Дальше была идеологическая и политическая накачка со стороны начальства в отношении подчинённого, до тех пор, пока князь Переяславля сам себе не поверил в том, что дело и вправду оставалось за малым: убить Всеслава и разграбить Киев и окрестности. Тайный Пахом односложно соглашался. Но ни уверенности, ни, кажется, даже надежды на то, чтобы выдать Всеволодово желаемое за своё действительное, в нём не было. Они растворились в потёмках, едва полетели над городом крики вторых петухов, а до первых лучей Солнца оставалось ещё часа три. Да, ясно, почему дядька с самой первой встречи казался таким нервным, напряжённым и фальшивым. Потому, что не казался.
Вернувшись в тело Чародея, я едва не забыл все тайные новости разом. И не потому, что «вселился» не вовремя. Просто поймал нечаянно тот момент, когда гроза, страх и смертный ужас всех, от ляхов до диких степняков отличался от своего, так скажем, сценического образа настолько разительно, что и Рысь бы не признал.

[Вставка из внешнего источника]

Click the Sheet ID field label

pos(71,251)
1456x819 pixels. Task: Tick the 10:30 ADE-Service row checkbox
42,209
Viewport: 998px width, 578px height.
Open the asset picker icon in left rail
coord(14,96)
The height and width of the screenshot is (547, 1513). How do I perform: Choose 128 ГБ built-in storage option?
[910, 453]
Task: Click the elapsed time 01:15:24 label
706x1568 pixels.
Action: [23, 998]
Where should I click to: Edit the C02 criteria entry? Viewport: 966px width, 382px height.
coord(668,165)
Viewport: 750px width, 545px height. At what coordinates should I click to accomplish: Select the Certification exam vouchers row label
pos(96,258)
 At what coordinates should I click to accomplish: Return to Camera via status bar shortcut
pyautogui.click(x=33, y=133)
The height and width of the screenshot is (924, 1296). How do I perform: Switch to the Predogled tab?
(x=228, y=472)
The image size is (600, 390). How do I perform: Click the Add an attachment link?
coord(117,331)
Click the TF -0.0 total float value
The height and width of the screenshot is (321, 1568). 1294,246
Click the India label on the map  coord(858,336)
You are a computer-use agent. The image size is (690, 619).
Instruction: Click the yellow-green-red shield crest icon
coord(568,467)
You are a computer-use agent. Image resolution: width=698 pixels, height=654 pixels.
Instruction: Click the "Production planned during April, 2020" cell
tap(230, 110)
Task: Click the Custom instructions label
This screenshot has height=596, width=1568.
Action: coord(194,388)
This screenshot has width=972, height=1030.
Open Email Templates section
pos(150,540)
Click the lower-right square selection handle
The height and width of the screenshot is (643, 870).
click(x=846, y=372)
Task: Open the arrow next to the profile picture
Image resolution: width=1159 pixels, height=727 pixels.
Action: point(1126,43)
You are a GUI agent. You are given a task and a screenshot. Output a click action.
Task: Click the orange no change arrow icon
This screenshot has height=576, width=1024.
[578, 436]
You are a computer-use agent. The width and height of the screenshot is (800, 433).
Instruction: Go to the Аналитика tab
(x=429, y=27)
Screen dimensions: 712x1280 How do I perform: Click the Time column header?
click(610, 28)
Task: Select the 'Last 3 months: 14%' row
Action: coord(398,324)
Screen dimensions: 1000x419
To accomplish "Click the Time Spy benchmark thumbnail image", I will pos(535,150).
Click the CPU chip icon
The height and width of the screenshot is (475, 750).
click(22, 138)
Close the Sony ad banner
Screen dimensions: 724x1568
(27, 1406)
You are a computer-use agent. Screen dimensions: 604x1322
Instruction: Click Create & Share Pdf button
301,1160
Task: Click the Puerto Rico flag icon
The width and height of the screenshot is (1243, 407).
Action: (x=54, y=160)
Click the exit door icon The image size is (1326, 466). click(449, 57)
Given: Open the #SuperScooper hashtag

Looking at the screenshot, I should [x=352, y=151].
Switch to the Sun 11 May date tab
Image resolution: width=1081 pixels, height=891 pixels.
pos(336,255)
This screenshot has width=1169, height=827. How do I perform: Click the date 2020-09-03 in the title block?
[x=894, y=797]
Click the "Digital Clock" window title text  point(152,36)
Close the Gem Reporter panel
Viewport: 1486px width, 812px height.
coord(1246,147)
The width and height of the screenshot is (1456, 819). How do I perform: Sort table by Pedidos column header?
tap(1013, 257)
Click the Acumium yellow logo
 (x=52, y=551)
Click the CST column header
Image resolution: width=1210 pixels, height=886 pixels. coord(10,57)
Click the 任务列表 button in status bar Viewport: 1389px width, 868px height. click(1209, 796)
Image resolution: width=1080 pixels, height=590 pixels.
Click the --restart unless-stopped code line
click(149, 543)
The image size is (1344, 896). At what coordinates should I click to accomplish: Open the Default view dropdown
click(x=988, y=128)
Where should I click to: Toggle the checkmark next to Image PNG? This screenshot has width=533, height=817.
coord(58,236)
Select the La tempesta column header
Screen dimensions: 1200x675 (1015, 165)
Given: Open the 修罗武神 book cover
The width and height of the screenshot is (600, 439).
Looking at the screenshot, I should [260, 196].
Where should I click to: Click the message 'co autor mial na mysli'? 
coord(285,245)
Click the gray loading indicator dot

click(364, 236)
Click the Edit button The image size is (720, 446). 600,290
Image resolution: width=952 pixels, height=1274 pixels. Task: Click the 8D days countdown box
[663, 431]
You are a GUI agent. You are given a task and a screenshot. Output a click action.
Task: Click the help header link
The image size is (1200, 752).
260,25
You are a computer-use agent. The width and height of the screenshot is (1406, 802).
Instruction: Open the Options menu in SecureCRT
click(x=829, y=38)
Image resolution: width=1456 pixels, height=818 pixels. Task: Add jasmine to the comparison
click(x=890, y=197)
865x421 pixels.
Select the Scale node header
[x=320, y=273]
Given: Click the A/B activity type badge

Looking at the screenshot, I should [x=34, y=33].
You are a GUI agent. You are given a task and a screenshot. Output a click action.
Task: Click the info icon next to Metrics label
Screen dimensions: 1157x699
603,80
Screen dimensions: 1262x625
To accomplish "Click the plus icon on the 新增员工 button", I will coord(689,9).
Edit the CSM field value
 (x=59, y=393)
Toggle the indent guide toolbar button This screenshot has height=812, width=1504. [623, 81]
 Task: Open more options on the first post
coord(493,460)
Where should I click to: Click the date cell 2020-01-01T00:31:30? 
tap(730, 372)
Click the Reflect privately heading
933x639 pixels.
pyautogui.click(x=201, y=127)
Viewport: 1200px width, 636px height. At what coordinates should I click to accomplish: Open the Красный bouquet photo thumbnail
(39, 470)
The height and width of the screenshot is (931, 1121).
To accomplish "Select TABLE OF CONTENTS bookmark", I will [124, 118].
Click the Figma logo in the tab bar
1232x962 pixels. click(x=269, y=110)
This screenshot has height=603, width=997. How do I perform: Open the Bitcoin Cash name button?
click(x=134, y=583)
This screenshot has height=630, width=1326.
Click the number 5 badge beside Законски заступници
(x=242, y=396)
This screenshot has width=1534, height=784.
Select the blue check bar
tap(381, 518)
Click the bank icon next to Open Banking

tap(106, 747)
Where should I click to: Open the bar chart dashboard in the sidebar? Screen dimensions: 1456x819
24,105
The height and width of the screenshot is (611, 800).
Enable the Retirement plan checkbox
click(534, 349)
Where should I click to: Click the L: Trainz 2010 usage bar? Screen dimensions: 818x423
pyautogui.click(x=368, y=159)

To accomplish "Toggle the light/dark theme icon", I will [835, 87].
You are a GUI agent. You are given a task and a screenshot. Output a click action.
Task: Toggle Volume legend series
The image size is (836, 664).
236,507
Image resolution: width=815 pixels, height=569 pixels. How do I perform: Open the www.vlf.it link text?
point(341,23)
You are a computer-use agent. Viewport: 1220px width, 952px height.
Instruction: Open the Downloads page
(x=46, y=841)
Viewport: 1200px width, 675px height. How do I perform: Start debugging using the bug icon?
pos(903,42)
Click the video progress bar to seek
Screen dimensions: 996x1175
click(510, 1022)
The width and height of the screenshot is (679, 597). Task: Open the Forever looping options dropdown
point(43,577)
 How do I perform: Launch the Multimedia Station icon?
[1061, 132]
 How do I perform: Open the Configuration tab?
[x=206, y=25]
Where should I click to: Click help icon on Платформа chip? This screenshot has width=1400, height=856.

Оборотень и чёрный колдун сидел рядом с Дарёной, что спала счастливым крепким сном. По обоим было видно, что ночь прошла ярко. То пополнение, о котором знали степные камы-шаманы, ожидалось в середине лета, не так, чтобы уж очень скоро, но и не Бог знает когда, и казалось, что каждая их встреча становилась всё долгожданнее и дороже, как после свадьбы. Сейчас же Всеслав смотрел на жену, наслаждаясь её ровным дыханием, румянцем, лёгким покачиванием прядки волос возле носа. Не удержавшись, князь осторожным движением поправил локон так, чтоб тот не разбудил Дарёну, пощекотав ненароком. И во взгляде его, и в этом бережном движении было столько заботы и любви, что именно они отвлекли меня.
«Спасибо, Врач», — привычно поблагодарил князь за то, что бестелесная сущность из далёкого будущего, как обычно, и не думала стоять над душой или лезть с советами.
«Не на чем, друже», — так же привычно отозвался я. «Вестей много, день долгим будет».
«Ну-ка», — заинтересованная мысль Всеслава скользнула в мою-нашу память, как ладонь в знакомый рукав.
— Ой, да иди уже, двоедушник, колдун проклятый, демон ночной, дай спать! Всю заездил до полусмерти, — хриплым со сна голосом промурлыкала Дарёна, кажется, даже не проснувшись. Такое обращение жены к мужу в патриархальной Руси, наверное, можно было расценивать очень по-разному. Мы с князем хором расценили его, как редкий по силе и искренности комплимент. А то, как она вытянула из-под одеяла стройную белую ногу, по-кошачьи растопырив пальчики на ней, потягиваясь, едва не запулило меня обратно на крышу.